**Material for this exercise:**

——————

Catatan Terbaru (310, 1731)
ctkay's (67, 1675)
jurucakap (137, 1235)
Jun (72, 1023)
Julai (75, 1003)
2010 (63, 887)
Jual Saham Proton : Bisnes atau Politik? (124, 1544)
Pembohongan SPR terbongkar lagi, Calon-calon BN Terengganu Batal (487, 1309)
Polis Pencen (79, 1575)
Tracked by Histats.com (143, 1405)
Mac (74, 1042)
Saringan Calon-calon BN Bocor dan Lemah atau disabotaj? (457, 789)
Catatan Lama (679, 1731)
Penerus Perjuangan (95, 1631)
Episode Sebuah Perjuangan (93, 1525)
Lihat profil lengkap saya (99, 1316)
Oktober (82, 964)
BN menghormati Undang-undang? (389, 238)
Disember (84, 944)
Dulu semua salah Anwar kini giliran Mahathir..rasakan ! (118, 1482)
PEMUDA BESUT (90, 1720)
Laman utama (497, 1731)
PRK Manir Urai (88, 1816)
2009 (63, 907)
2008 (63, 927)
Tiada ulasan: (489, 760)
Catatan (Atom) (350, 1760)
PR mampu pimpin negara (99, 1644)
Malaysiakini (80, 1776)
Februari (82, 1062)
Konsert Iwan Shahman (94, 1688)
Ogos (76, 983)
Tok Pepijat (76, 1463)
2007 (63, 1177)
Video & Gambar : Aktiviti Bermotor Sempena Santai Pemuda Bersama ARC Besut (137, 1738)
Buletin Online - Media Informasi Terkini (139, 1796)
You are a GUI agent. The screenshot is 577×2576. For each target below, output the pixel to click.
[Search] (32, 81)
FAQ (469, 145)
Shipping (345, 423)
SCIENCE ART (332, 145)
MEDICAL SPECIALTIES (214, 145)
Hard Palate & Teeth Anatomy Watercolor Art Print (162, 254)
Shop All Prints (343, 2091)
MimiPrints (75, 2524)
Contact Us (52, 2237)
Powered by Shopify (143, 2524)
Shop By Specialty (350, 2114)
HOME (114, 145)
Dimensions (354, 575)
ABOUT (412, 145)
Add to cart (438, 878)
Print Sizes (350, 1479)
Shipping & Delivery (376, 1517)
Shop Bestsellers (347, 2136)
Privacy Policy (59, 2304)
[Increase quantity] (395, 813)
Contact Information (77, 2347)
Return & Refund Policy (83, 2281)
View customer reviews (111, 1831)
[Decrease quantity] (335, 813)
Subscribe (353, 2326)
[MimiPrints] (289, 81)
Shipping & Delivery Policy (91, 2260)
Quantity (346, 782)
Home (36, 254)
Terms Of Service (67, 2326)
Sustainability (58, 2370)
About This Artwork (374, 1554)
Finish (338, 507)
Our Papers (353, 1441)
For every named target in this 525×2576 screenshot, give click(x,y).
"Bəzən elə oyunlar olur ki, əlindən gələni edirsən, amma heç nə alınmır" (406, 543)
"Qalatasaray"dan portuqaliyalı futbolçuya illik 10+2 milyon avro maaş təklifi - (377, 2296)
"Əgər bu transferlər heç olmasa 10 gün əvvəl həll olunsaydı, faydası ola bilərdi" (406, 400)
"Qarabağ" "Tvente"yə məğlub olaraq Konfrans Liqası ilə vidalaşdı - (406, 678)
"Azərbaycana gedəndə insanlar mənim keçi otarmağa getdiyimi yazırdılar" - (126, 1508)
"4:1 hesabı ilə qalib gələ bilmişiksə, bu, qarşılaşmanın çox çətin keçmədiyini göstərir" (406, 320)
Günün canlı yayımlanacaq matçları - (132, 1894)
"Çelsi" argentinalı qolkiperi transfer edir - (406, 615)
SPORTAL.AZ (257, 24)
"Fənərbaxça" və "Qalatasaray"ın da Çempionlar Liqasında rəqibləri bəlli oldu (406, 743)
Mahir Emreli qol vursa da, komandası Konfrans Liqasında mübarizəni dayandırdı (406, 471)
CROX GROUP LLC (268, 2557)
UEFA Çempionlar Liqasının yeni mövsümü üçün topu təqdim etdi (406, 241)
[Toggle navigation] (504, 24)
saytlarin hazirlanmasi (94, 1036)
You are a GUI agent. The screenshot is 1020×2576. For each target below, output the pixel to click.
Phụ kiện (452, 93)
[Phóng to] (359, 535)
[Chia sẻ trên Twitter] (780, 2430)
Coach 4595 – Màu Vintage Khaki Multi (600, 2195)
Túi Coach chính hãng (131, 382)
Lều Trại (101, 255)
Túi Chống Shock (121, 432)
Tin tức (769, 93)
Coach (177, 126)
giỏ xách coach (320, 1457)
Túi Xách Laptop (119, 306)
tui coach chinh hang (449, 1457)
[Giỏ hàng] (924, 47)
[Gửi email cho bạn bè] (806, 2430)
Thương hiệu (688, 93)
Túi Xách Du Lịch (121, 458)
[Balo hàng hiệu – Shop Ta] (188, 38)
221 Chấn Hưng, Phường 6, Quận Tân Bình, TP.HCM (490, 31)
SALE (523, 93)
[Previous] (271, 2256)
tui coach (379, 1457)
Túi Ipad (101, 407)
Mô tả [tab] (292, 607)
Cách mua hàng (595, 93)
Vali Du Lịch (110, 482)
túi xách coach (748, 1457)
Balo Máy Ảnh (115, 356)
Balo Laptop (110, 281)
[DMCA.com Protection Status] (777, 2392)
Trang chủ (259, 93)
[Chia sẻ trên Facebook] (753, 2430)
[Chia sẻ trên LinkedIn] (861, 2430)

——————

**Work to complete:**
The lines above, starting at the one with "Túi Coach chính hãng (131, 382)" and ending at the one with "[Balo hàng hiệu – Shop Ta] (188, 38)", are the only ones to return, exactly as written.

**Response box:**
Túi Coach chính hãng (131, 382)
Lều Trại (101, 255)
Túi Chống Shock (121, 432)
Tin tức (769, 93)
Coach (177, 126)
giỏ xách coach (320, 1457)
Túi Xách Laptop (119, 306)
tui coach chinh hang (449, 1457)
[Giỏ hàng] (924, 47)
[Gửi email cho bạn bè] (806, 2430)
Thương hiệu (688, 93)
Túi Xách Du Lịch (121, 458)
[Balo hàng hiệu – Shop Ta] (188, 38)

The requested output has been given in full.